The Malady of the Quotidian The heart stirs him awake just before first dreams and he rummages at once through the nightstand drawer, mind enough to be quiet. A morsel of mind is the price of sharing a bed with one not to know. His creeping hand calm, composed, his heart goads the search with pumps fiercened by the actuality of the search—a pause for every clink. Each drawer item he knows by touch. The knowing is verbal, articulate, as if he were not permitted mindlessness. The deathbed wristwatch from his dad; the bottled yacht from his son—no item would do. The handball might get stuck. The bottle might shatter. Cockleshells are prickly. The watch was—not right. If only the handball had a tethered string. The flare of their histories, thoughts of the dangers, guilts, that would come in using them, the what-ifs, splinter the nugget of mindlessness he clings to in vain, in vain simply in that he clings. He reaches deeper, knowing there to be a candle somewhere: long, honeycomb, ideal girth. Papers ruffle.

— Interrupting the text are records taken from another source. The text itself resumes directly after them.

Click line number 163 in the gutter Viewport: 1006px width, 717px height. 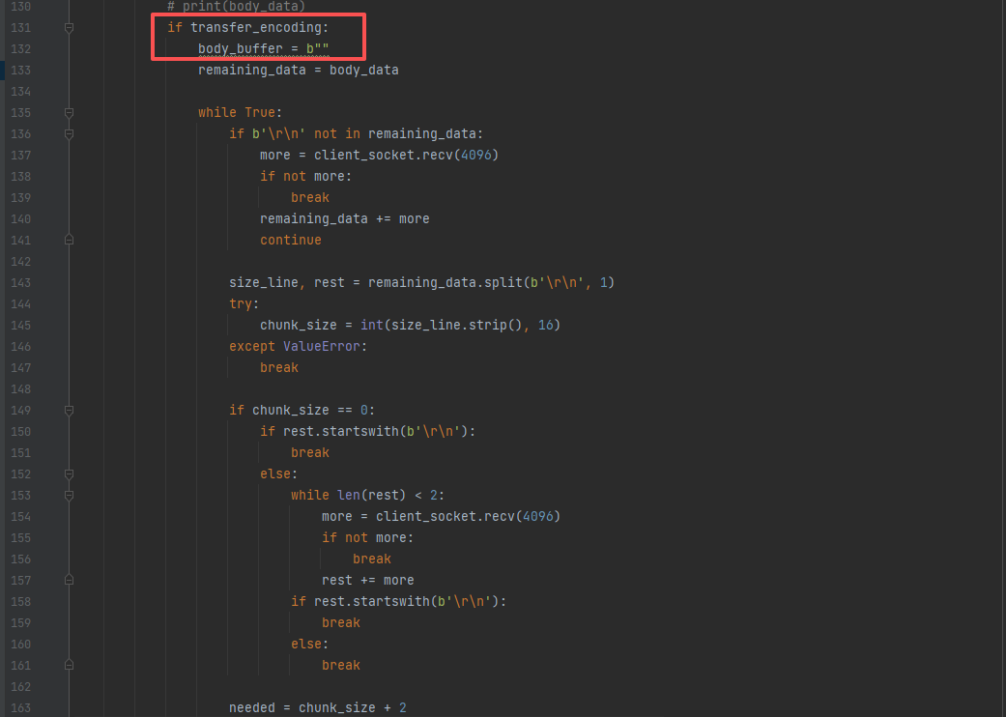click(x=19, y=707)
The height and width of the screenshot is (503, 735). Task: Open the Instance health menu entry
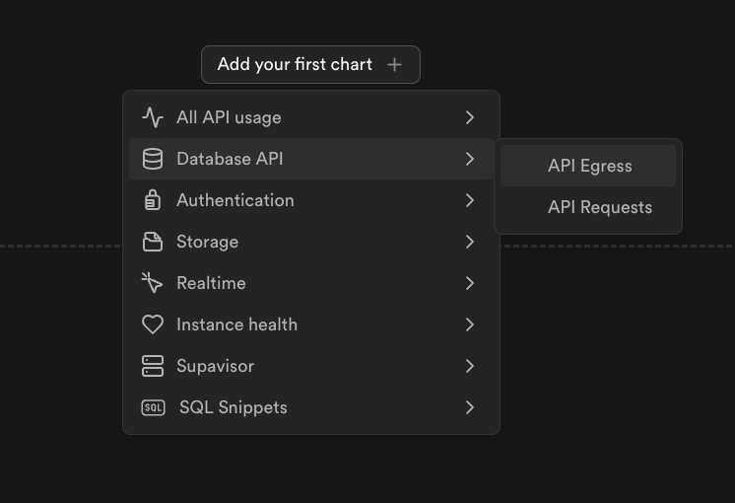(236, 324)
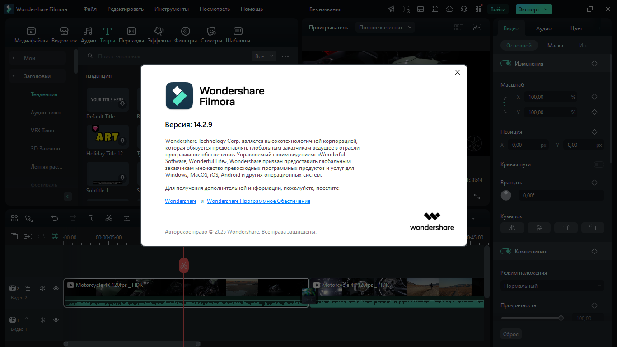Switch to the Аудио properties tab
The height and width of the screenshot is (347, 617).
544,28
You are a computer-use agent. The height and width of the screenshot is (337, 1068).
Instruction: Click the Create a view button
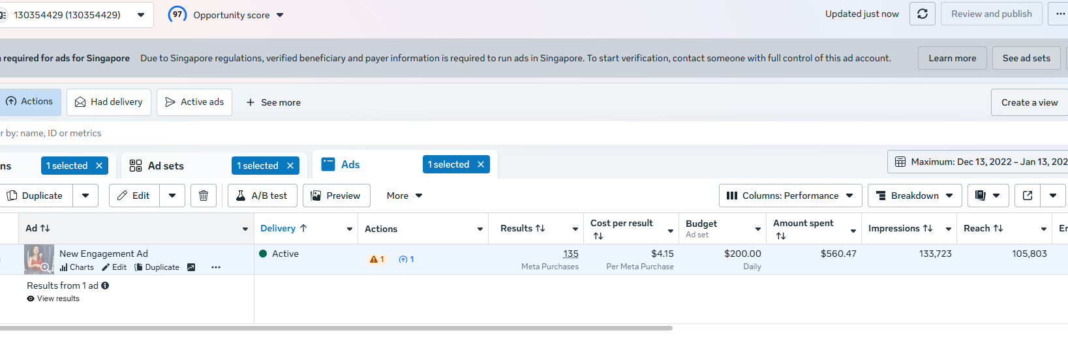1029,102
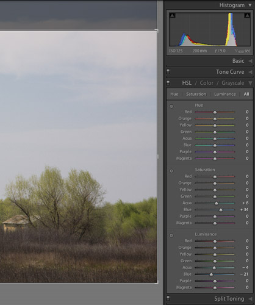Switch to the Saturation tab
Screen dimensions: 255x305
(196, 94)
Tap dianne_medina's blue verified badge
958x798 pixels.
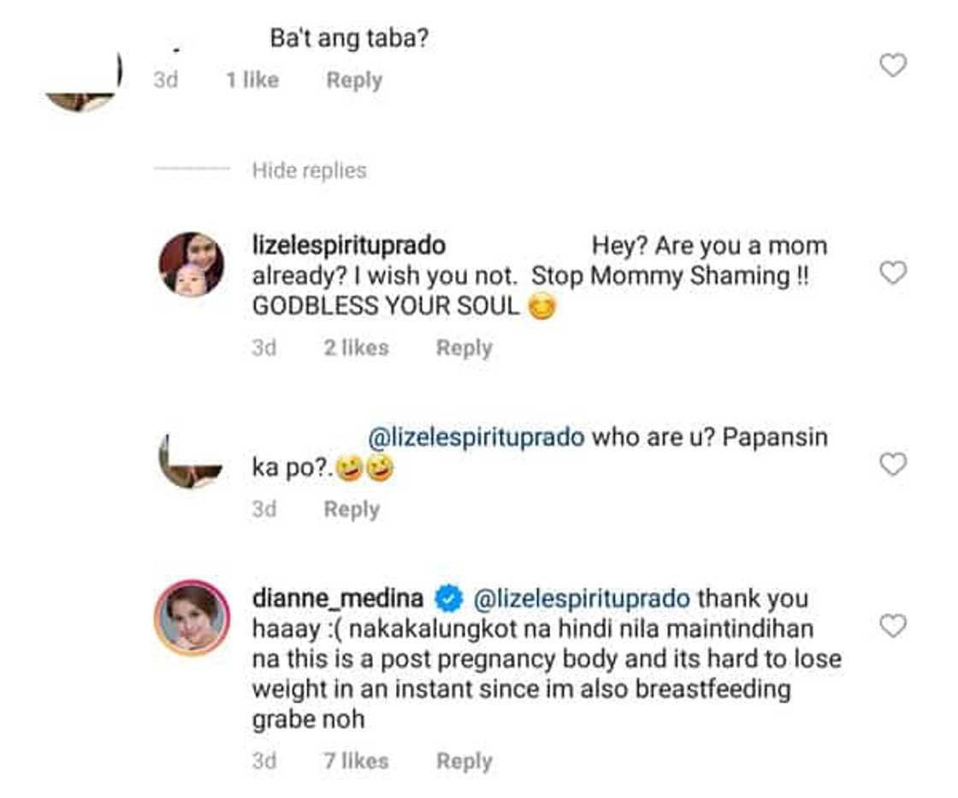click(x=451, y=599)
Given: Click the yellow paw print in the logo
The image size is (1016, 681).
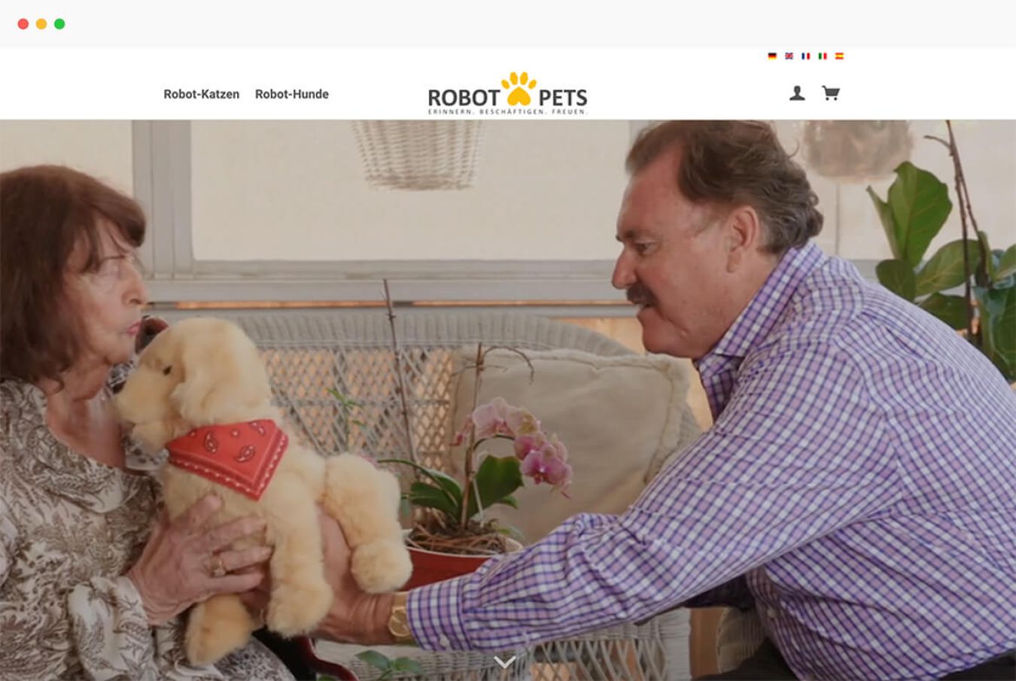Looking at the screenshot, I should (519, 89).
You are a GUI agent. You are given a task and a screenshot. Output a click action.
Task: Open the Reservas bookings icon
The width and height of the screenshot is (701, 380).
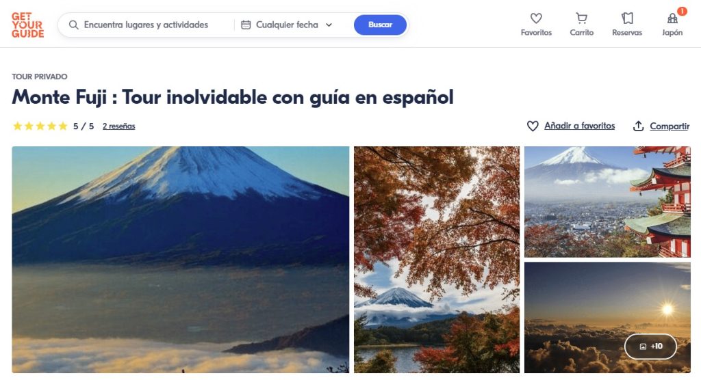627,18
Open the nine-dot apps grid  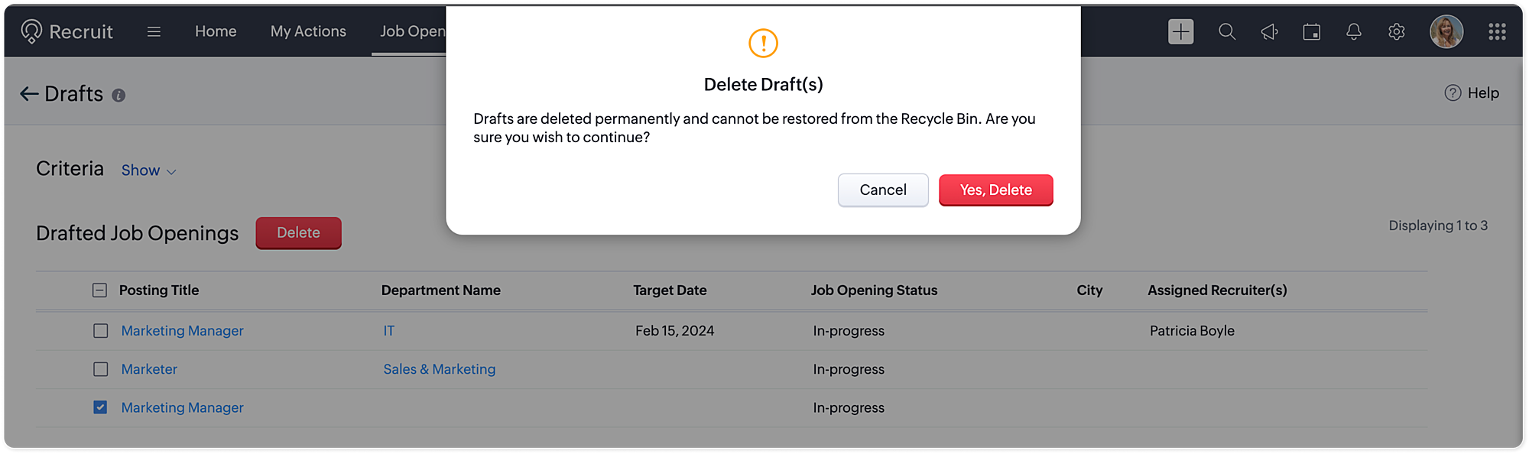click(x=1497, y=31)

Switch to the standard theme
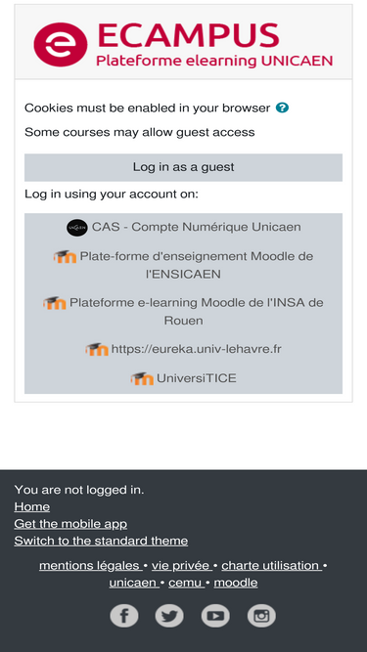point(101,541)

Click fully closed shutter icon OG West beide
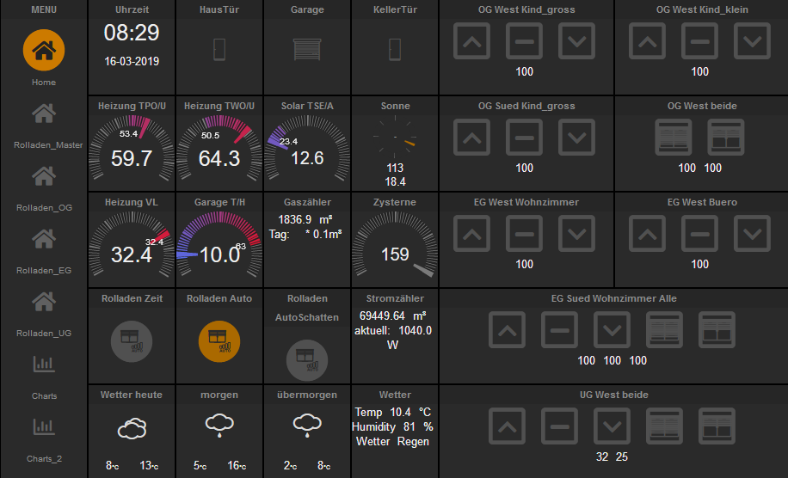(674, 137)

Bed creaking, the snoring ceases. He awaits her turn. His eyes open into a daytime mindset judgmental about his plan. Too late the hand comes upon the lotion, one of the two wanted elements (and good at least for a finger or three). Dead now, though, is the moment. Limp, knowing it to be the lavender Johnson’s that burns anyway (left from when his boy was but a baby), his ear-pulse dies in the pillow.
*This poem is unpublished
Painting: “Self-Portrait, Masturbating” by Egon Schiele (1911)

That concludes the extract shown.